RELATÓRIO MUNDIAL SOBRE O TRABALHO INFANTIL por clara castilho
clara castilho
A Conferência Mundial sobre o Trabalho Infantil, realizada em Haia, em 2010, tomou como meta a eliminação das piores formas de trabalho infantil, até ao ano de 2016.
O relatório agora apresentado avalia o papel da protecção social nesta luta. Entre 2000 e 2008, o número de crianças trabalhadoras no mundo desceu para perto de 30 milhões. Apesar deste progresso, calcula-se que ao chegar a 2016, ainda existam 215 milhões de crianças nestas situações, em que certa de metade esteja exercendo trabalhos perigosos.

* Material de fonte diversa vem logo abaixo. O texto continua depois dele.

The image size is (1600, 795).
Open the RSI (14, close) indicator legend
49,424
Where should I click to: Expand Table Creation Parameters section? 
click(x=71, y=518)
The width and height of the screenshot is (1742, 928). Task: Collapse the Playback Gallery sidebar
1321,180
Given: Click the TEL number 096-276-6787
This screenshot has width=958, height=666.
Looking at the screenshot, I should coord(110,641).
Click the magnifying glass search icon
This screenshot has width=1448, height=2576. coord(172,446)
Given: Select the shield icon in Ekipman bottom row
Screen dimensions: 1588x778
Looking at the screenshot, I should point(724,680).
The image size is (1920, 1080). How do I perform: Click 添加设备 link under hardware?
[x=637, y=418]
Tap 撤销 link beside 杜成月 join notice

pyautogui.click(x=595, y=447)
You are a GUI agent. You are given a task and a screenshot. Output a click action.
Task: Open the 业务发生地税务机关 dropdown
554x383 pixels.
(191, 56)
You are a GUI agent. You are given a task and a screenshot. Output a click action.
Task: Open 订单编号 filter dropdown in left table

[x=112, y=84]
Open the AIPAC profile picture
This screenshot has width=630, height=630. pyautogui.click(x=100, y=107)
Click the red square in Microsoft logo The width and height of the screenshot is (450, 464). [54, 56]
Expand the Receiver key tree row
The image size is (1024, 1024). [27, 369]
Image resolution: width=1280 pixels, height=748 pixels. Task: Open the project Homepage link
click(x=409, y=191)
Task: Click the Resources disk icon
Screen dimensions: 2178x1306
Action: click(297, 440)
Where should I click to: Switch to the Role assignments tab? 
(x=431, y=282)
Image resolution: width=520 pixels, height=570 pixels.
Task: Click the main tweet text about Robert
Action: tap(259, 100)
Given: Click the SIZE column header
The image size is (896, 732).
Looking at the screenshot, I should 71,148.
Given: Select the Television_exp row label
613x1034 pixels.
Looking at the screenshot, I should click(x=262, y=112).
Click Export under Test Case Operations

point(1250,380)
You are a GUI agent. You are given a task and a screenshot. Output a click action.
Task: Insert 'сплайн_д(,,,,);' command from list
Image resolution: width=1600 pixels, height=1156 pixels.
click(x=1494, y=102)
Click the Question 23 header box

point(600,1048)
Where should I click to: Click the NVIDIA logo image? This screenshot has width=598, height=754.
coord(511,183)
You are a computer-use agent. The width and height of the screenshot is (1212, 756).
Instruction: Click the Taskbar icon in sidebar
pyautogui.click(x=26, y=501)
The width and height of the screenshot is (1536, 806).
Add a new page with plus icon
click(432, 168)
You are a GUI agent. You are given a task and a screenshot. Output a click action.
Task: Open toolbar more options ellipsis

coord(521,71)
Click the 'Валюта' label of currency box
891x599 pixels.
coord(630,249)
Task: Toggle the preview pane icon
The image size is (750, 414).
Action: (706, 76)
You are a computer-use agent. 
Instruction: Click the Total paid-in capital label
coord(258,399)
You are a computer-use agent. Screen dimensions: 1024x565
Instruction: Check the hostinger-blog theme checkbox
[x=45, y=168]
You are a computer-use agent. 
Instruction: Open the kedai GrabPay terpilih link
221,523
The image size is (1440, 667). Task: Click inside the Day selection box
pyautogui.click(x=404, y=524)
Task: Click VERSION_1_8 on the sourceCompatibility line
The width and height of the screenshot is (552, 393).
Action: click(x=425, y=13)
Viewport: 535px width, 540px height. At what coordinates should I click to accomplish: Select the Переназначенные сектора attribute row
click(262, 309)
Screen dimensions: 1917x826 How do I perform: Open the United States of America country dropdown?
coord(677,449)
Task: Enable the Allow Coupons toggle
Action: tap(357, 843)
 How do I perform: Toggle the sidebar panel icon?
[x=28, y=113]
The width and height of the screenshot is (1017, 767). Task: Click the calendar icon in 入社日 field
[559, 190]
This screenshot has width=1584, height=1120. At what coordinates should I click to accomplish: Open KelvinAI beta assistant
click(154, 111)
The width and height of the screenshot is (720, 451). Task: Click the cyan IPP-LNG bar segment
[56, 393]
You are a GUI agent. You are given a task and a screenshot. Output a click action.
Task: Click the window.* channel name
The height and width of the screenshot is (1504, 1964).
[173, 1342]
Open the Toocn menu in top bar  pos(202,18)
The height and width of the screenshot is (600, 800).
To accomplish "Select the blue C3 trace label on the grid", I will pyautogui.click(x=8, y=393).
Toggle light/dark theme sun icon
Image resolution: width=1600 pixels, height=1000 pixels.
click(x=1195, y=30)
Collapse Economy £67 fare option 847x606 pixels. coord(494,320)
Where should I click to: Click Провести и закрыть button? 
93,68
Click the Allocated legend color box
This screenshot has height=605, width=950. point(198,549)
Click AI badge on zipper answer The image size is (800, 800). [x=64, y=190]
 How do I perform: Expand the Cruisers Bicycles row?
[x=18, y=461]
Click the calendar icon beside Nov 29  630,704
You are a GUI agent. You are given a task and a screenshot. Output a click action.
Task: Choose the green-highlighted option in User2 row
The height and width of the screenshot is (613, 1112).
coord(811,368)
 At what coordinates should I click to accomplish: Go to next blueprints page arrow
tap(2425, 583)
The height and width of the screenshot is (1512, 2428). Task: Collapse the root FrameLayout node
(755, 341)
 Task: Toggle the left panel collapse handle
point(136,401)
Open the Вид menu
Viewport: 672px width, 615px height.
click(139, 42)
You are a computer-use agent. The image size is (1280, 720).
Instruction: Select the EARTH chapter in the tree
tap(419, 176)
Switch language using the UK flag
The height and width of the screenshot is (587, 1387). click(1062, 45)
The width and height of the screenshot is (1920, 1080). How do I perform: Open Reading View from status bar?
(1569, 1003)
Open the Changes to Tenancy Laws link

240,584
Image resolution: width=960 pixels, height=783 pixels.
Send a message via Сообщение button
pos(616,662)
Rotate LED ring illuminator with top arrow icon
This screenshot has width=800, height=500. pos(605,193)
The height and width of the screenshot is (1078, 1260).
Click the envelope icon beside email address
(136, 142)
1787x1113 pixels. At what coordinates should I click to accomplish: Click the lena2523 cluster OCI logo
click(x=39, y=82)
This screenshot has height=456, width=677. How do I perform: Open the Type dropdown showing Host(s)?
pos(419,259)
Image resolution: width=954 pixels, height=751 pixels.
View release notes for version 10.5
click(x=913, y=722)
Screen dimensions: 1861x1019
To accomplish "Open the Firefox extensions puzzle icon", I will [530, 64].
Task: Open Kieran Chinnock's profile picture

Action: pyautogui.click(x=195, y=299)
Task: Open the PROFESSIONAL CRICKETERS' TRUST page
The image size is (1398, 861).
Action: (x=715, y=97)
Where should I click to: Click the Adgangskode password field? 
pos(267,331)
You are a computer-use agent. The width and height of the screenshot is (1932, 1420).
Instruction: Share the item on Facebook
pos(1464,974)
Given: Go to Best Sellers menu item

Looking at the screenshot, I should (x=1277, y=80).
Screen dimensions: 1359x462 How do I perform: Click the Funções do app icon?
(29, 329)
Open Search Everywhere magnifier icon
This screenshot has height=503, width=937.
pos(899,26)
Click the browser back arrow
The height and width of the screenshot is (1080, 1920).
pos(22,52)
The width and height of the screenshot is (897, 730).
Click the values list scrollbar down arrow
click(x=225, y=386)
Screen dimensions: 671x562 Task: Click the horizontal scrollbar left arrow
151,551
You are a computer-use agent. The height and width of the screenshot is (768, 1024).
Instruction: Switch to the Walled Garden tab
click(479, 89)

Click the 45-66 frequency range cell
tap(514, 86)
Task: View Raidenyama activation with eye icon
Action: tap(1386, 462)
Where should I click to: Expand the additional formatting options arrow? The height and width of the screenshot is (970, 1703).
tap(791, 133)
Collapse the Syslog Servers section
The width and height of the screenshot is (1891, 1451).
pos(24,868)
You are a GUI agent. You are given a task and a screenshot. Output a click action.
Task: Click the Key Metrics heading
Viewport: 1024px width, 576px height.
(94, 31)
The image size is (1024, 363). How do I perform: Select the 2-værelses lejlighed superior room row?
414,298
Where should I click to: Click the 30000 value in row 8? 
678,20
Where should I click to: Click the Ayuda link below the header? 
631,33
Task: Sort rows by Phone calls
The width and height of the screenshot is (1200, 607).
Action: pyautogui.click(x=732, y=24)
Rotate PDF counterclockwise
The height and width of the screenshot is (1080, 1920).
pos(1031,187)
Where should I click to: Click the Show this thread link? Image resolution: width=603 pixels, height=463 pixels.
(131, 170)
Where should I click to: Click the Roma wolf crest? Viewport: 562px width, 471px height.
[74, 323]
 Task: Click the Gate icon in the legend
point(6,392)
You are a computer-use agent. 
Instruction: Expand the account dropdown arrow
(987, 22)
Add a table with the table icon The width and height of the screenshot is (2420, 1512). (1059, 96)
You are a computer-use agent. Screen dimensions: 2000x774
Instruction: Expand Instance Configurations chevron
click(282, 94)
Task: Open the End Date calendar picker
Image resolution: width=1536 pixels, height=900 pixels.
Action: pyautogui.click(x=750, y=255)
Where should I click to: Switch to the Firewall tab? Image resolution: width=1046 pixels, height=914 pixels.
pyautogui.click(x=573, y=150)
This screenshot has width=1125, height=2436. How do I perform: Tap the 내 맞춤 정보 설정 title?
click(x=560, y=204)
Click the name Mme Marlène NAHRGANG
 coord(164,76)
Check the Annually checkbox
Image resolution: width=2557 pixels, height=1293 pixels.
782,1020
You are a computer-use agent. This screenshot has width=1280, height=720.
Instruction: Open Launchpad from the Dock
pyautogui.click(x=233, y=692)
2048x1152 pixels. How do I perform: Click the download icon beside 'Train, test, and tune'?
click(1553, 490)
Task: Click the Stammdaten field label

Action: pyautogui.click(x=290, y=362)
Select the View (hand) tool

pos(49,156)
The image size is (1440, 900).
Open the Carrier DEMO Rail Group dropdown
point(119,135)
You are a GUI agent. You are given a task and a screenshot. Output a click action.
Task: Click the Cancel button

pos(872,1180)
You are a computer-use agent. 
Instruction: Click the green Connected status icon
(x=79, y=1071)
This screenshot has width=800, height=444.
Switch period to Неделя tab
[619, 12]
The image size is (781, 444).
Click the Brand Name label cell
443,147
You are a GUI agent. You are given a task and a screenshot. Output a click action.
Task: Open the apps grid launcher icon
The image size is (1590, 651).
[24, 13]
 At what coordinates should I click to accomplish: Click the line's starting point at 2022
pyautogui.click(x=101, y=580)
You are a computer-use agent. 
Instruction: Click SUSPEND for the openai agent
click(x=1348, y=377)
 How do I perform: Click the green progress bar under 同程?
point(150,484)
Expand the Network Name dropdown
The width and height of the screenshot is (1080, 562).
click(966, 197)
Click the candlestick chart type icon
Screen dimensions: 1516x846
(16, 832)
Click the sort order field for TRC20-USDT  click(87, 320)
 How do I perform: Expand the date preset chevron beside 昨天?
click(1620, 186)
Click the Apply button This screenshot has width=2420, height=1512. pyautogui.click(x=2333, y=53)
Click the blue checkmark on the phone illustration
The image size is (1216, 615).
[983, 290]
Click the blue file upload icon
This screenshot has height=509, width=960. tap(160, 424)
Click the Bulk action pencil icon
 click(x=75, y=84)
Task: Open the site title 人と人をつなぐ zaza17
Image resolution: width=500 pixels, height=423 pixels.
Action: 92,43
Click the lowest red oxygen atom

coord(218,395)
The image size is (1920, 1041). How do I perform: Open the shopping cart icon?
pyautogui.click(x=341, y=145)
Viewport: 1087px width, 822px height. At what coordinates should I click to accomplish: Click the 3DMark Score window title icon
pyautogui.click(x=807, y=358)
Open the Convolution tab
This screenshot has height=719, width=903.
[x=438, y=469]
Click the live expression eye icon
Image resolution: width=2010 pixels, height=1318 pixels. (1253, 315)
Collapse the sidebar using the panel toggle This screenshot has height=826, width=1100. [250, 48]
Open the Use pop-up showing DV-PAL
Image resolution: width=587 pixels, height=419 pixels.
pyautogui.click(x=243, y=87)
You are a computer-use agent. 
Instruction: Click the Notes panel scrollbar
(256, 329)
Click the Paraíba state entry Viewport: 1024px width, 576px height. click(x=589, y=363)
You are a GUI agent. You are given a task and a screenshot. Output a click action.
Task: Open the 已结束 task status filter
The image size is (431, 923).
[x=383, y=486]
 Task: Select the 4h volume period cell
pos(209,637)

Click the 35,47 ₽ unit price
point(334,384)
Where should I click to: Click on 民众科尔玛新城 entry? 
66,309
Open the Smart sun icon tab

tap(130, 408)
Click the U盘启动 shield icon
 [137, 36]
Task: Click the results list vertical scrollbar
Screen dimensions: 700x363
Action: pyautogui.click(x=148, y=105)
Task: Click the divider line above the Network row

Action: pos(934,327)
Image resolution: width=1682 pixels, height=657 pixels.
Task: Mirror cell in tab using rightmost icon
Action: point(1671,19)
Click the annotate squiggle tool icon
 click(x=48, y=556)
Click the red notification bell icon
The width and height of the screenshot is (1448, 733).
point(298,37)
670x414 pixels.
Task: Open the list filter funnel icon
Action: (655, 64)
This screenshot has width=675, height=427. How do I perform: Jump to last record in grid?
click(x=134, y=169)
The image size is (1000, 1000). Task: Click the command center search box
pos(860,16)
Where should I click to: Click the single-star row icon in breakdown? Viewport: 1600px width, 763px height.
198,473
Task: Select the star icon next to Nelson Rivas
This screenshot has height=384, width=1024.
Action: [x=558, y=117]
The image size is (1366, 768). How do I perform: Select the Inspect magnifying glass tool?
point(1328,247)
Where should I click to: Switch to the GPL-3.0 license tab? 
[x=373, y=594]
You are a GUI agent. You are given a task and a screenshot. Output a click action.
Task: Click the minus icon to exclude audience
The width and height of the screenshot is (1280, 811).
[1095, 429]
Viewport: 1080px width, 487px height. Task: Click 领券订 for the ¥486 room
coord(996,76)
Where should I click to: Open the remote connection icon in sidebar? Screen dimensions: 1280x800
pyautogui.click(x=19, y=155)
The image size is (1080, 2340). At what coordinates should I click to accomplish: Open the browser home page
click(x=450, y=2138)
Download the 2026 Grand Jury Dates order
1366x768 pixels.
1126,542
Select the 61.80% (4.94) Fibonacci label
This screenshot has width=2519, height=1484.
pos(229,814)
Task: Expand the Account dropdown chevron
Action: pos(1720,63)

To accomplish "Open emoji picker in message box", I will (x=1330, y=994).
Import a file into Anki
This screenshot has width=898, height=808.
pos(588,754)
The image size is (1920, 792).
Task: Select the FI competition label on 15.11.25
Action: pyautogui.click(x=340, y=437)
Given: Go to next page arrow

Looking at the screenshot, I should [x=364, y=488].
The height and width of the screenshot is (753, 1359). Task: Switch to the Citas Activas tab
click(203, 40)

Estes números sublinham a amplitude dos desafios com os quais a comunidade mundial ainda se confronta. Mas, consideram os autores do relatório, apontam uma mensagem de esperança: os progressos na luta contra o trabalho infantil não só são possíveis como são uma realidade.
Depois da análise feita em 2008, ano em que se fizeram as últimas estimativas, o mundo tem passado por uma crise económica considerada por todos como a mais grave depois da 2ª guerra mundial, colocando-nos num longo período de incertezas económicas e de abrandamento da esperança. Se bem que a crise tenha atingido sobretudo os mercados financeiros dos países industrializados, os seus efeitos estenderam-se ao conjunto de todo o mundo em desenvolvimento.
Se bem que as consequências sociais variem muito de um país a outro, são as populações pobres e vulneráveis que pagam pesado tributo. Que fazer, nessas circunstâncias, para garantir que os progressos continuem, mais e melhores, na luta contra o trabalho infantil? E como inscrever as políticas da redução do trabalho das crianças num quadro mais amplo, visando melhorar a qualidade de vida, e assegurar um trabalho decente aos que são os mais expostos às dificuldades económicas?
São estes os propósitos políticos examinados pelo Relatório Mundial sobre o Trabalho Infantil. Sintetizam em dois objectivos: abolição do trabalho das crianças e realização da cobertura universal, pelo menos para um nível mínimo apropriado de segurança social.
O Relatório considera que o trabalho das crianças se deve, em parte, à vulnerabilidade do trabalho doméstico, associado à pobreza, aos riscos e aos choques económicos, e que a segurança social desempenha um papel crucial na atenuação destas vulnerabilidades. Partindo destas acepções, os objectivos gerais do relatório são mostrar bem a pertinência de inscrever a segurança social na estratégia mais global da abolição do trabalho infantil, assim como ajudar a melhor compreender as formas específicas nas quais os sistemas de segurança social podem ajudar na luta contra o trabalho das crianças.